One major advantage of using long options instead of buying or selling shares is putting up much less money to control 100 shares — that’s the power of leverage.

Choosing an option can sometimes be a daunting task with all of the choices and expiration months.  Simply put, traders want to buy a high probability option that has enough time to be right.

The option strike price is the level at which you have the right to buy without any obligation to do so.  In reality, you rarely convert the option into shares. Simply sell the option you bought to exit the trade for gain or loss.  

There are two rules options traders need to follow to be successful.

Rule One:  Choose an option with 70%-plus probability.  The Delta is a measurement of how well the option reacts to movement in the underlying security.   It is also important to buy options that payoff from only a modest price move.


There is no need to ONLY make money on the all but infrequent long shot price explosions.


Good Options can profit from only modest directional moves.

Any trade has a fifty/fifty chance of success.  Buying options ITM options increase that probability.  That Delta also approximates the odds that the option will be In The Money at expiration.

Buying better options is more expensive, but they are worth it — the chances of success are mathematically superior to buying cheap, long shot Out Of The Money lottery tickets that rarely ever pay off.  
With SBUX at $54.00, for example, an In The Money $50.00 strike option currently has $4.00 in real or intrinsic value.  The remainder of any premium is the time value of the option.

Rule Two: Buy more time until expiration than you may need — at least three to six months for the trade to develop.  Time is an investor’s greatest asset when you have completely limited the exposure risks. 

Traders often buy too little time for the trade to develop.  Nothing is more frustrating than being right but only after the option has expired premature to the market move.


Trade Setup: I recommend the SBUX April $50 Call at $5.75 or less.



A close in the stock below $50 on a weekly basis or the loss of half of the option premium would trigger an exit.

An option play also has staying power with the ability to ride through Ups and Downs that would force most stock traders out of the position.

The option also behaves much like the underlying stock with a much less money tied up in the investment.  The Delta on the $50 strike call is 73%.


The April option has seven plus months for bullish development.
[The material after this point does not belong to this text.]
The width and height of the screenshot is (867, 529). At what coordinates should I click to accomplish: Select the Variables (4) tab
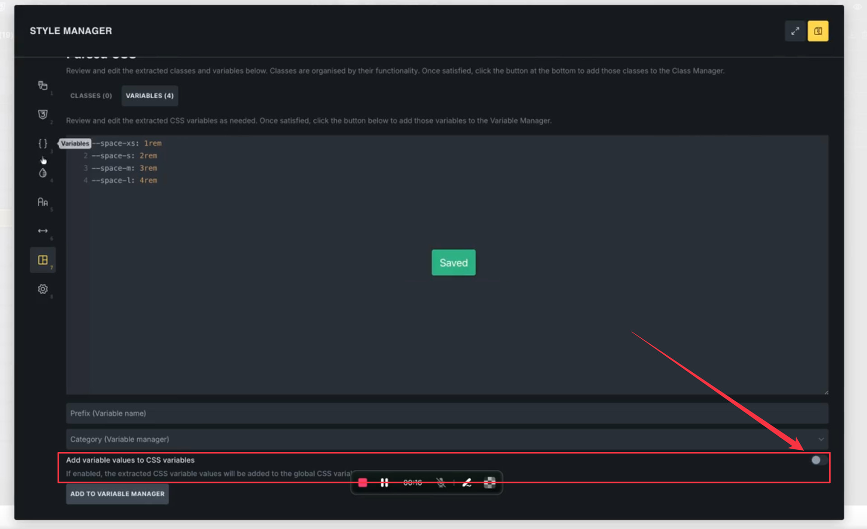point(149,96)
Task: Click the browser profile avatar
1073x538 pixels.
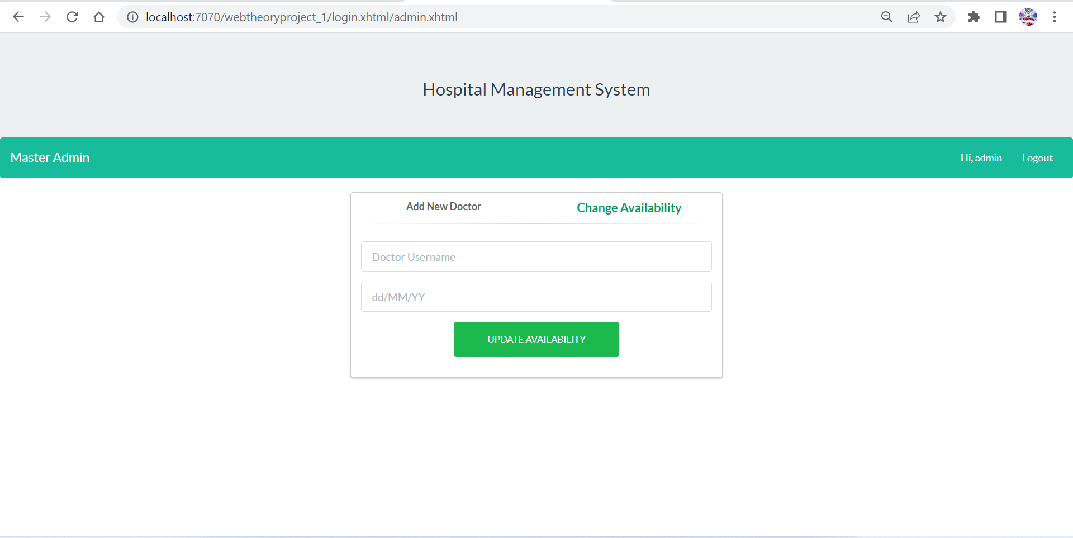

This option is like being long the stock from $50, below the 52 weeks SBUX lows, with completely limited risk.


The maximum loss is limited to the $575 or less paid per option contract, with a stop at half of the premium paid to lessen dollar exposure. The upside, on the other hand, is unlimited.

The SBUX option trade break even is $55.75 or less at expiration ($50 strike plus $5.75 or less option premium).

If shares move modestly just to the $59 midpoint of the trading range this option would be worth $9.00 for a 50%+ return on investment.